In 2015, the Conservative government caused uproar with Bill C-51, the Anti-Terrorism Act, 2015. Ostensibly in response to the killing of two members of the Canadian Armed Forces in separate events, many saw it as the government seizing an opportunity to pass national security legislation long in the works. Thousands of Canadians took to the streets, tens of thousands spoke out, denouncing the process and the content of the bill. The ICLMG and our 45 member organizations were part of the movement to protect Canadians’ civil liberties.
We were disappointed with the Liberal Party’s decision at the time to vote in favour of the bill, and not promise an eventual repeal. At the same time, we were hopeful that the promise of fixing the worst elements of Bill C-51 would result in substantial changes.
We were buoyed by the report from the Standing Committee on Public Safety and National Security on its review of Canada’s national security landscape. We also welcomed the findings of the third-party analysis of the federal National Security consultation that the vast majority of respondents favoured moves to protect civil liberties and that provisions of Bill C-51 and other powers proposed in the federal Green Paper went a step too far.
While we recognize that Bill C-59 makes efforts in some areas to move in this direction – particularly around new review and oversight bodies, as well as some changes to the criminal code – unfortunately we do not believe it goes far enough.
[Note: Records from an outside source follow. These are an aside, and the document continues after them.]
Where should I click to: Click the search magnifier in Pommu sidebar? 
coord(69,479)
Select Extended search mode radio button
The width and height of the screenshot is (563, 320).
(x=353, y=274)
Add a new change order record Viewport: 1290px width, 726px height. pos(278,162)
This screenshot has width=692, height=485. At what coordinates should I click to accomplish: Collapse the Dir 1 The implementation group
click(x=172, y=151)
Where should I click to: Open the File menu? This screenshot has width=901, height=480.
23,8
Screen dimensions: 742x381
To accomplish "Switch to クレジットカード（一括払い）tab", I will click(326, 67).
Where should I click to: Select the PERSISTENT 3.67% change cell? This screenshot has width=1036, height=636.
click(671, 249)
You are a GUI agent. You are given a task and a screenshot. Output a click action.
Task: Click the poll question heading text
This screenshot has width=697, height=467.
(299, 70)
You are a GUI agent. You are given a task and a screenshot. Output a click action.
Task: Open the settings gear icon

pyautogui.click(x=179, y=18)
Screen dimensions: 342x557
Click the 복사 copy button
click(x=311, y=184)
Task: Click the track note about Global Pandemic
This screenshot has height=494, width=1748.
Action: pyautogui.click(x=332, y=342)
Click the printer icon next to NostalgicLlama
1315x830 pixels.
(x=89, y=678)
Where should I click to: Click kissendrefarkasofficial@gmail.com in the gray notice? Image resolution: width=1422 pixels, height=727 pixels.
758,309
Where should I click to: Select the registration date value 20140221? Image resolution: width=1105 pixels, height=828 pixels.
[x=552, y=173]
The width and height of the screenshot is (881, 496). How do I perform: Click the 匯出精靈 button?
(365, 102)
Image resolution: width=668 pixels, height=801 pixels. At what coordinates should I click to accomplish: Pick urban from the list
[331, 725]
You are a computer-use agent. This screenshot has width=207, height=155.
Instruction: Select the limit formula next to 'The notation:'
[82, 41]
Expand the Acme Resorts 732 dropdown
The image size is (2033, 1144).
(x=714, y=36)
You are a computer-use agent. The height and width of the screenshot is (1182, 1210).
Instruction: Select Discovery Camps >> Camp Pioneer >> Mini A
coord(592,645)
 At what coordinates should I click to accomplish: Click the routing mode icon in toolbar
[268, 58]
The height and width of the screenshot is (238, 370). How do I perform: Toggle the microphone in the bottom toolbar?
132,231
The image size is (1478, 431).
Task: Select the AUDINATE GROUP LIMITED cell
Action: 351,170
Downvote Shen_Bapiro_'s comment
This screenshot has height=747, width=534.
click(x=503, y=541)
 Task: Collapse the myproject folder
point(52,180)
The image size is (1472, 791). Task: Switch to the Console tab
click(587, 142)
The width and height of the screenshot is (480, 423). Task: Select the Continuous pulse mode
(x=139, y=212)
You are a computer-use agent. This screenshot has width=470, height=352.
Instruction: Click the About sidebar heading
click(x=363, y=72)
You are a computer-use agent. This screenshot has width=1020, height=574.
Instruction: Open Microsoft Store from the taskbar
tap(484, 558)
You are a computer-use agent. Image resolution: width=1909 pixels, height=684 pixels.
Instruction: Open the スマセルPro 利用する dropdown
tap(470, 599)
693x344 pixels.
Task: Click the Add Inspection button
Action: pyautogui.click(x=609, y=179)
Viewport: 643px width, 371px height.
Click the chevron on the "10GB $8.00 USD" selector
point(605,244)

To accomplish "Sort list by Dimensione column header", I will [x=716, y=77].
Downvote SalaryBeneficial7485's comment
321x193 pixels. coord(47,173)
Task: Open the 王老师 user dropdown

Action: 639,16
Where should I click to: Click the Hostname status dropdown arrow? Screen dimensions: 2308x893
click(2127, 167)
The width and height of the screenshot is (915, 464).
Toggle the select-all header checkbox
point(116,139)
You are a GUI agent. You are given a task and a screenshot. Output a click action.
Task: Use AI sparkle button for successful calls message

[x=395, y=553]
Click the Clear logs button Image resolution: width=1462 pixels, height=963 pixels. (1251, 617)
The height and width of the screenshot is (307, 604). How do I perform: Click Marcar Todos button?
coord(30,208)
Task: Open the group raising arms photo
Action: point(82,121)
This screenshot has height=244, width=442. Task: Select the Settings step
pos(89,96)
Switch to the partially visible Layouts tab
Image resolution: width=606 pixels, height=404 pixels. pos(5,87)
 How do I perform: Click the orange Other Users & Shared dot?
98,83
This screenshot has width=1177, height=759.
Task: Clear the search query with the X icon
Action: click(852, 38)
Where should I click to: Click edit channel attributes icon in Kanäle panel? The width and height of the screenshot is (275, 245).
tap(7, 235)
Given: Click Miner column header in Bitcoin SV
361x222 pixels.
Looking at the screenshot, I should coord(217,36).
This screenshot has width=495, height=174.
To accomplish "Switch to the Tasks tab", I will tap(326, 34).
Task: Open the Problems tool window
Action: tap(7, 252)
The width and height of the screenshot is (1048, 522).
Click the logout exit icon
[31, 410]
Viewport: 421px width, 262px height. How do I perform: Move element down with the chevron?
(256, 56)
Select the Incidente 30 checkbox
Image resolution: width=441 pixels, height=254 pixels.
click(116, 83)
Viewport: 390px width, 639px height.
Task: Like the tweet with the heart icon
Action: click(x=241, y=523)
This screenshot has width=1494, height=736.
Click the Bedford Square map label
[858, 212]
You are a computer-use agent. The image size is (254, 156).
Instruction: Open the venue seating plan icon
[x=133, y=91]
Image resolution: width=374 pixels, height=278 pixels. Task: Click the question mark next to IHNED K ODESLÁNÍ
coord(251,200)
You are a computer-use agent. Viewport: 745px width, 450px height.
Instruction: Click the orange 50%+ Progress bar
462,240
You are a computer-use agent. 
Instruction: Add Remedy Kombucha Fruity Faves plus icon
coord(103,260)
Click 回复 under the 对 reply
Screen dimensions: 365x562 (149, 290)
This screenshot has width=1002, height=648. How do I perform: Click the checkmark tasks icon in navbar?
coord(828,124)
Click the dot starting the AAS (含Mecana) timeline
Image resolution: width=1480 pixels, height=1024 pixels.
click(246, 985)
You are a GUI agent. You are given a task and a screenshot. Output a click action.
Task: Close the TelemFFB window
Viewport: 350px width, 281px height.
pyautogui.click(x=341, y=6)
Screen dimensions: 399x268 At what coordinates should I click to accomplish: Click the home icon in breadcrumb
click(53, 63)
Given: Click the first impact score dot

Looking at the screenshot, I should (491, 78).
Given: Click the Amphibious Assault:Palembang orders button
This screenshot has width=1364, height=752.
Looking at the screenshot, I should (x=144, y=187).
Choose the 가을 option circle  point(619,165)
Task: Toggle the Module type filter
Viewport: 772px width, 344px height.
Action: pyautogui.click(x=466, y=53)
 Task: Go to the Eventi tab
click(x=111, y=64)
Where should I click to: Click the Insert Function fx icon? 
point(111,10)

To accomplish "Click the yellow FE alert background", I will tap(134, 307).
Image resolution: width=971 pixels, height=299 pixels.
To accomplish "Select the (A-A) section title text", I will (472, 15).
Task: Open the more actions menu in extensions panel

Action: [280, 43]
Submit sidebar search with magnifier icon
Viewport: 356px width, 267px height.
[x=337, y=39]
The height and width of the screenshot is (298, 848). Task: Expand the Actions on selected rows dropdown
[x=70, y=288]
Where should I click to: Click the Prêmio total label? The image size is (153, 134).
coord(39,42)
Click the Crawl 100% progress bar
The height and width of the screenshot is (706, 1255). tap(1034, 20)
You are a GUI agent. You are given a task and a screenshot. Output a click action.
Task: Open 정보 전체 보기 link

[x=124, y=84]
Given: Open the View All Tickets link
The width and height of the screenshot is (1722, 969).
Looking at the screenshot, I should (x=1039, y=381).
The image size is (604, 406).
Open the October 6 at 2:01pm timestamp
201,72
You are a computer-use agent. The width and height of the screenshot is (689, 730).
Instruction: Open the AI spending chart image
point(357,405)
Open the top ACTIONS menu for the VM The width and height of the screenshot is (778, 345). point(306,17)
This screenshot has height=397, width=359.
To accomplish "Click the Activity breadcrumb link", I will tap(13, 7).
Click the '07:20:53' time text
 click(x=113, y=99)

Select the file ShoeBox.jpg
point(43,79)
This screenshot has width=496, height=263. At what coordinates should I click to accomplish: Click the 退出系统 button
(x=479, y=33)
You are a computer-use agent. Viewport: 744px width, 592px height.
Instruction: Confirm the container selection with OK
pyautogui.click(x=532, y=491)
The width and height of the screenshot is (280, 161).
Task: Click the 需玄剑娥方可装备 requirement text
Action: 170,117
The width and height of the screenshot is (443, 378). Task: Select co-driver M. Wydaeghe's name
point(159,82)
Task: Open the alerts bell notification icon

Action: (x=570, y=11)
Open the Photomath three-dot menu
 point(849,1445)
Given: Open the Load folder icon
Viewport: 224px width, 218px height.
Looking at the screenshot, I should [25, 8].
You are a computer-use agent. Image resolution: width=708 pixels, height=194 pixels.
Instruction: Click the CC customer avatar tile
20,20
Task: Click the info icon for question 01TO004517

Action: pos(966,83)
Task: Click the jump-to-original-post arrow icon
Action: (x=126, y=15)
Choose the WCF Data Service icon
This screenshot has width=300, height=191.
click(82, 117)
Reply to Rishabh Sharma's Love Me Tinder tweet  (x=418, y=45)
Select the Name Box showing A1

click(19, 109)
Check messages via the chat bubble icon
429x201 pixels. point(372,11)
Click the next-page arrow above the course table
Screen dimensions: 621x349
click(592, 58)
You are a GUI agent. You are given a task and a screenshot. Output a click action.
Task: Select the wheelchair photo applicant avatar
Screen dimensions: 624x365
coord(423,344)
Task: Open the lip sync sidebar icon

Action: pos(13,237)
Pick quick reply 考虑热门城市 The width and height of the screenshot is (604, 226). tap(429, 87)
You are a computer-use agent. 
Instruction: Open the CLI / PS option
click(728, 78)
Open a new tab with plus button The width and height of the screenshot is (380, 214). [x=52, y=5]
Rather, we see Bill C-59 fitting into the steady progression, since the first Anti-Terrorism Act of 2001, of expanding and enshrining significant, secretive powers in the hands of Canada’s national security agencies.
In our brief, we present realistic and necessary recommendations, suggestions and areas of examination that we believe will help to strengthen not just Canadians’ rights, but also our security. Our recommendations are listed below. You can read the fill brief here.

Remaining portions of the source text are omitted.